What you will do:
Pull out every line in the records below that contains the word "computer".

Records to process:
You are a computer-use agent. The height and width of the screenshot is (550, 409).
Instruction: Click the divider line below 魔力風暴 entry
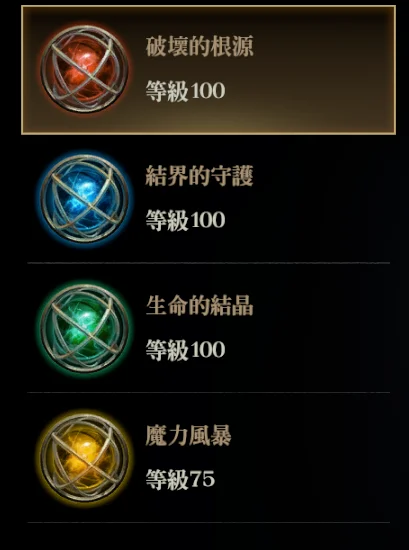pos(208,522)
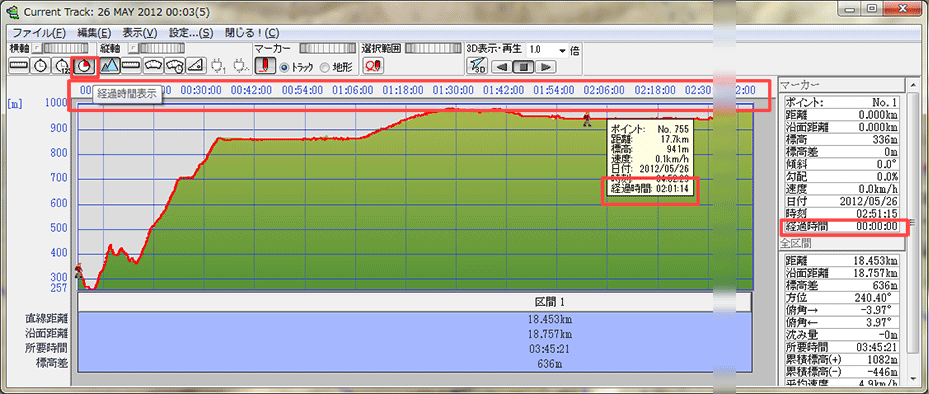Image resolution: width=929 pixels, height=394 pixels.
Task: Open the 3D view airplane icon
Action: [x=477, y=66]
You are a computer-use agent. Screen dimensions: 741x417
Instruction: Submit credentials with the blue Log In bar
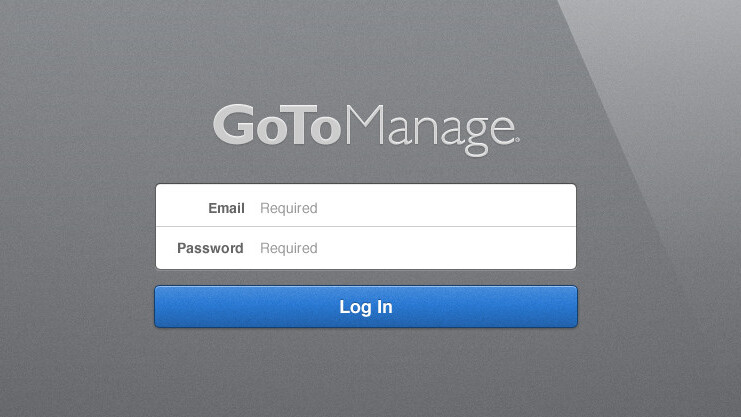[x=366, y=306]
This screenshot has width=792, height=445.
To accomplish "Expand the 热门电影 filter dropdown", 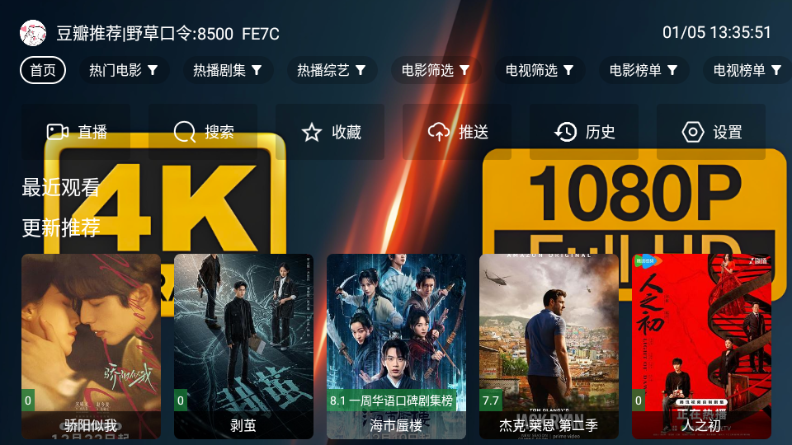I will (x=153, y=71).
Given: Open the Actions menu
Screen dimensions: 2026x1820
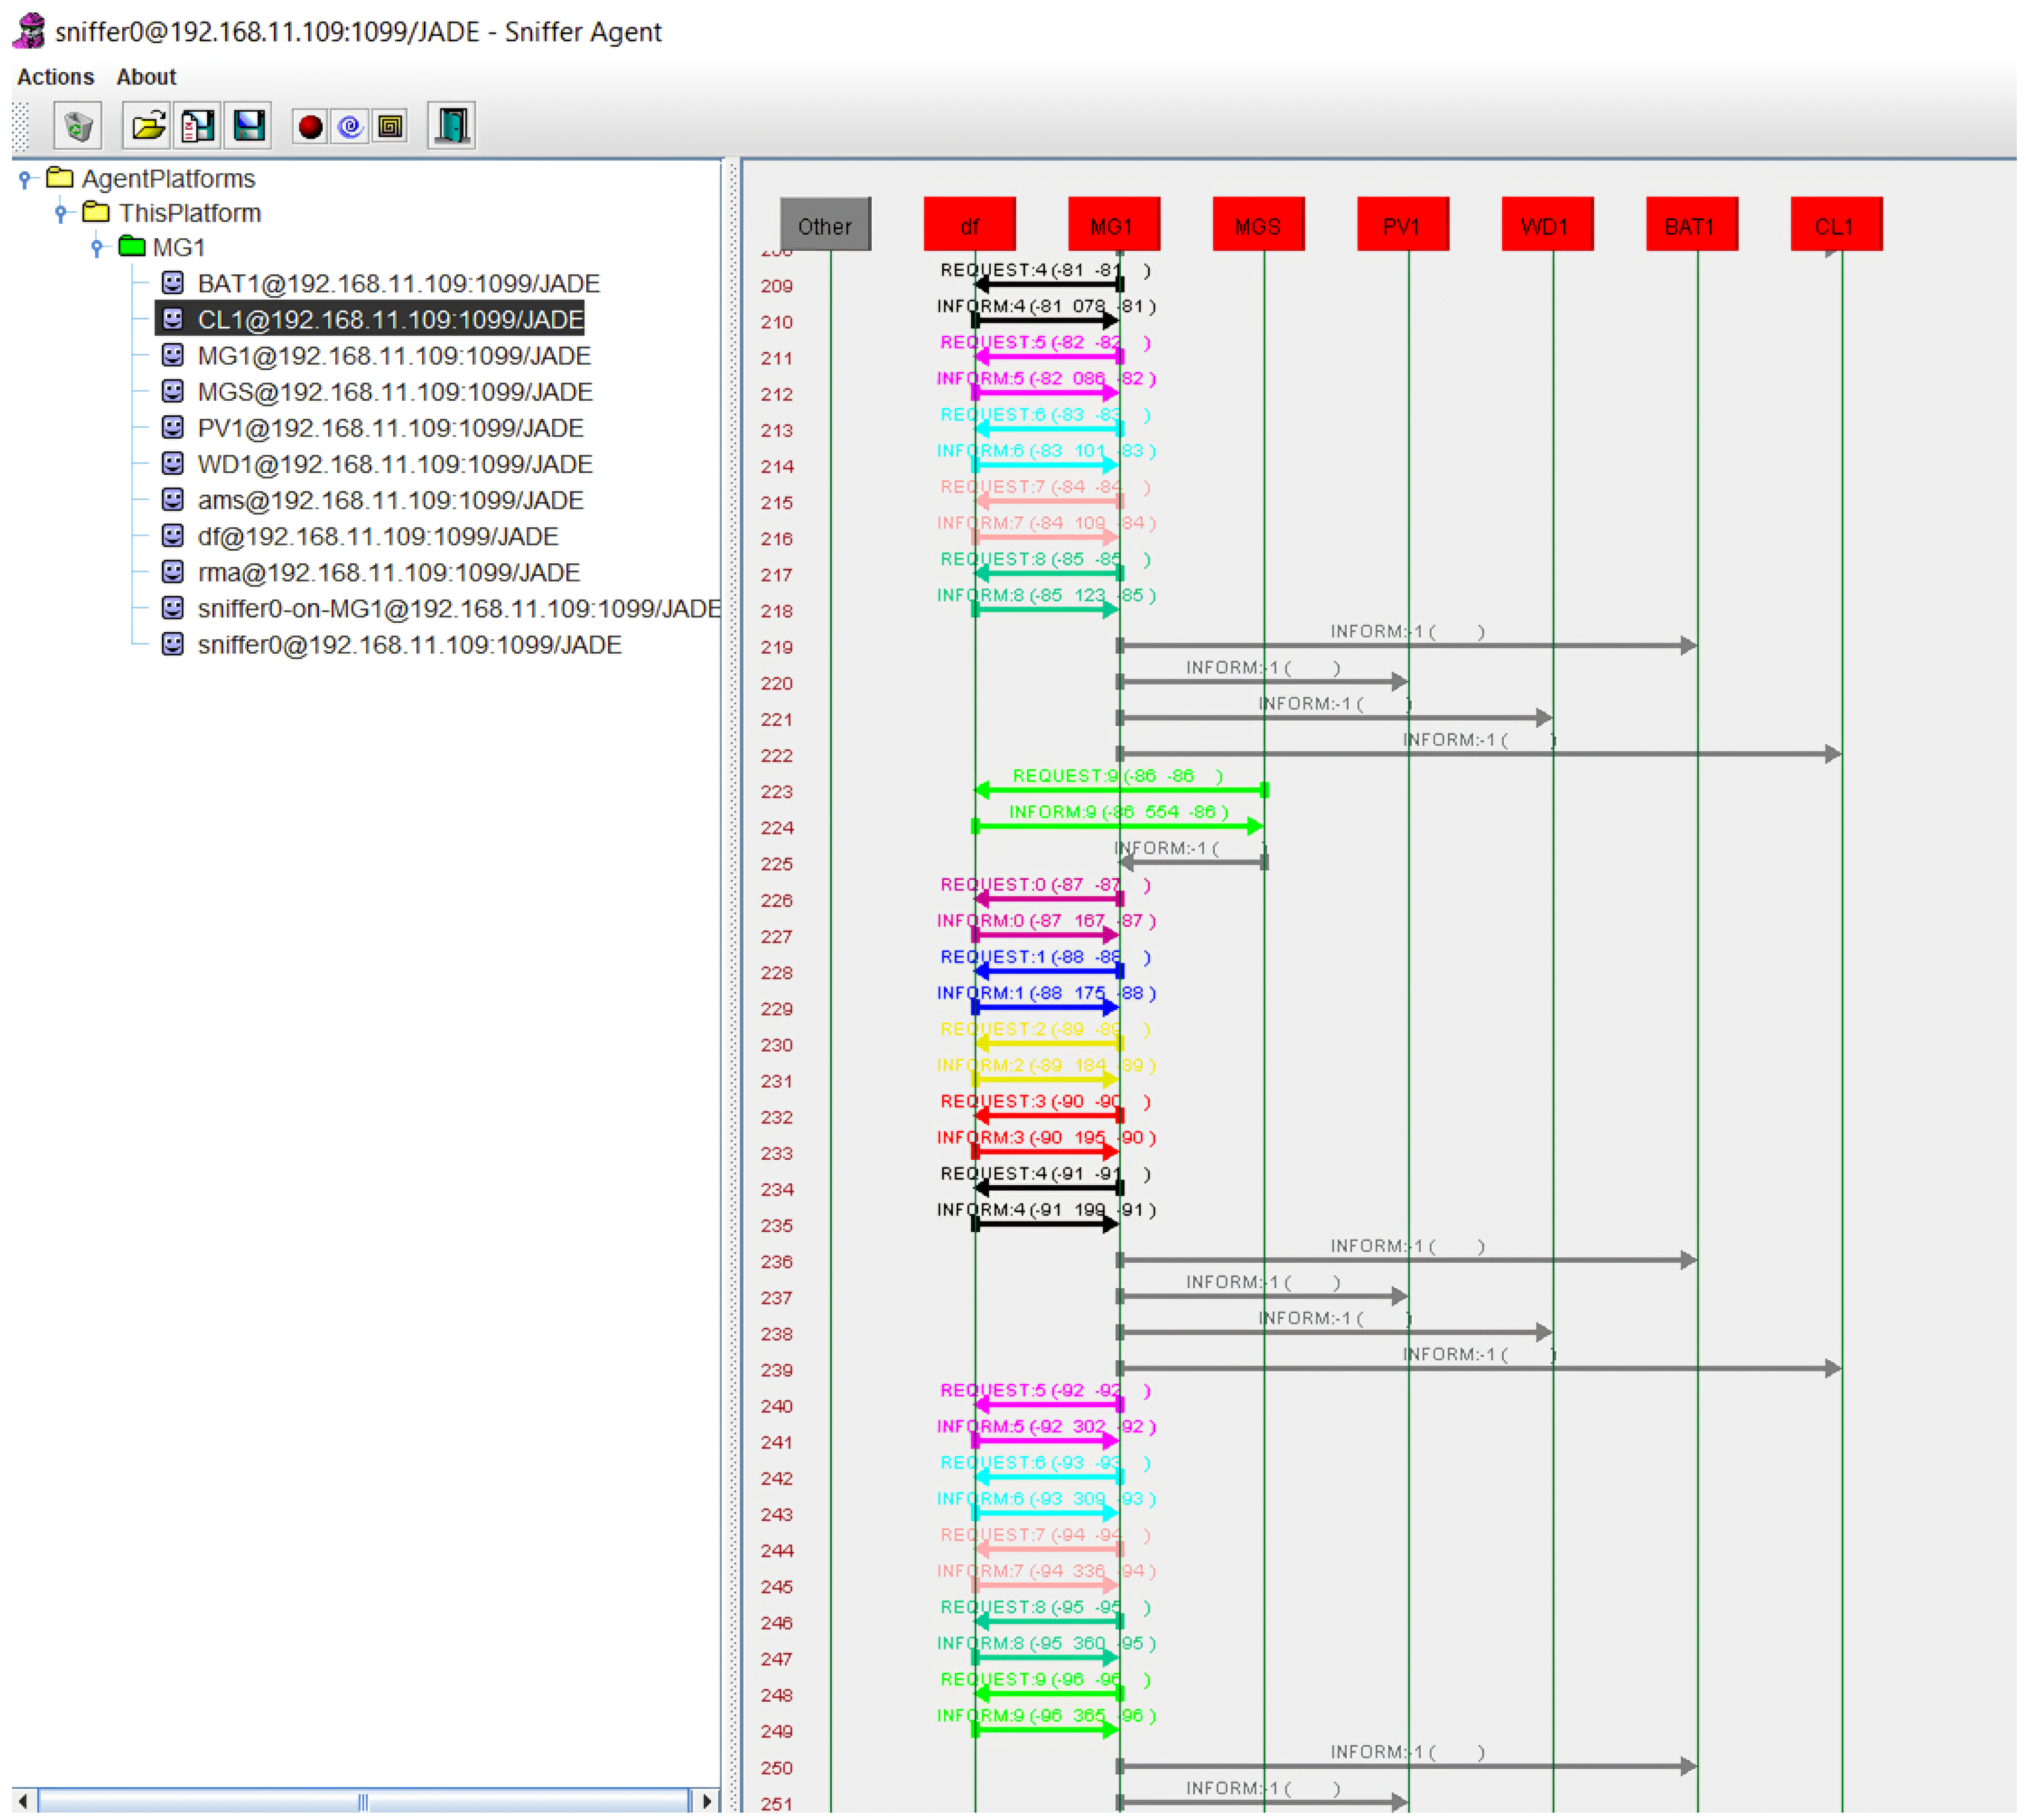Looking at the screenshot, I should pyautogui.click(x=55, y=77).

Exercise answer:
You are a computer-use agent. The height and width of the screenshot is (550, 409).
You are a computer-use agent. Screen dimensions: 741x417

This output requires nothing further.